**DATA LISTING**
• • • • •

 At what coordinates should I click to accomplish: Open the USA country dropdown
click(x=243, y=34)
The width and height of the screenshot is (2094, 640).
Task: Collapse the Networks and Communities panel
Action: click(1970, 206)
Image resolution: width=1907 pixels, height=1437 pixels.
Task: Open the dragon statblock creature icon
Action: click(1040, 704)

• • • • •

**YOUR OBJECTIVE**
Count the lines in the data above that contain the string "click". Reply with the number alone.

**EXERCISE RESULT**
4